Sunday, October 12, 2008

So is Palin Goose or Charlie?

A short piece at takes a look at the history and current state of maverick. Usually pieces like this are eager to provide an easy story that sounds reasonable. And they're often much too easy to be true. Those are called folk etymologies.

But this story keeps it together and gives a decent history.

In the 1860s, Samuel Maverick was an indifferent herder who refused to brand his cattle. When cowboys would see his unmarked cows wondering the countryside, they'd say, 'Oh that's a Maverick.'

Compare that to the OED entry:

< the name of Samuel Augustus Maverick (1803-70), U.S. politician, and the owner of a large herd of cattle in Texas in which the calves were unbranded.

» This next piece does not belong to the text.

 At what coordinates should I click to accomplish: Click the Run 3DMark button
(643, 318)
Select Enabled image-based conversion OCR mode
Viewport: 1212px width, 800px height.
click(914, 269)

Also relevant to the story of this word: the use of an emerging derivation

It seems the family's biggest confusion is not that McCain links himself to a liberal family (We have some Republicans in the family now admits Mrs. Maverick) but that he hasn't done anything very mavericky.

Mavericky is an adjective that is formed by the derivational adjective suffix -y. It's been making the rounds. SNL used it amusingly in its VP debate sketch

Tina Fey (as Sarah Palin): With Barack Obama you're gonna be payin' higher taxes. But not with me and my fellow maverick. We are not afraid to get mavericky in there and ruffle feathers, and not got to allow that. And also too: the great Ronald Reagan.

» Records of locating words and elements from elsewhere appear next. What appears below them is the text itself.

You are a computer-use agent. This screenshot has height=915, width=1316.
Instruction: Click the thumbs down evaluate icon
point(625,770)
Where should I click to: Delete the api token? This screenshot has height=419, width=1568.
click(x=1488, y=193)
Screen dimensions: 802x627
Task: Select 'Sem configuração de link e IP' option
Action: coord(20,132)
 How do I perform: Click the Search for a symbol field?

† We could say a lot about the different types of folk etymology. Two major types: 1) Explicit: a false story about the history of a word. Explanations like the claim that posh is an acronym for Portside Out Starboard Home; or that fuck is an acronym meaning for unlawful carnal knowledge or fornication under carnal knowledge or fornication under command of the king; or that hooker (prostitute) is related in origin to Civil War general Joseph Hooker —all false. 2) Effective: a morphological analysis that mistakenly connects words just because they sound or look similar. These might not be explicitly noted but they often affect pronunciation (as Geoff Nunberg suggests that a folk etymological connection to words like molecular and particular has effected the pronunciation 'nuk-yu-ler') or meaning (as jejune has been connected to the idea of youth probably because of resemblance to juvenile while the true etymology connects it to the sense of emptiness by fasting).


  1. For your second type of folk etymology, I was taught that it was what the LL boys these days refer to as an "eggcorn"; the canonical example we used in Ling 101 (or wherever it was) was sparrow grass for asparagus.

    That said, I must say that all this information on the Web has made me doubt the misinformation and urban legends that I've accumulated over the years, dang it.

  2. ah yes. I'd say that eggcorns are a type of effective folk etymology. of course i avoided discussing eggcorns becuase it was supposed to be a footnote. but here's the difference as i see it:

    an eggcorn mistakes a segment (sometimes a morpheme) and replaces it with an unbound morpheme or a bound morpheme (if it has strong enough semantics) because of similarity in sound and a new understanding of the meaning of the word/phrase. the semantic reanalysis is necessary.

    a folk etymology doesn't always change the meaning even if it changes pronunciation (nuk-yu-ler). it doesn't always change a morpheme or pronunciation even if it alters the meaning slightly (jejune).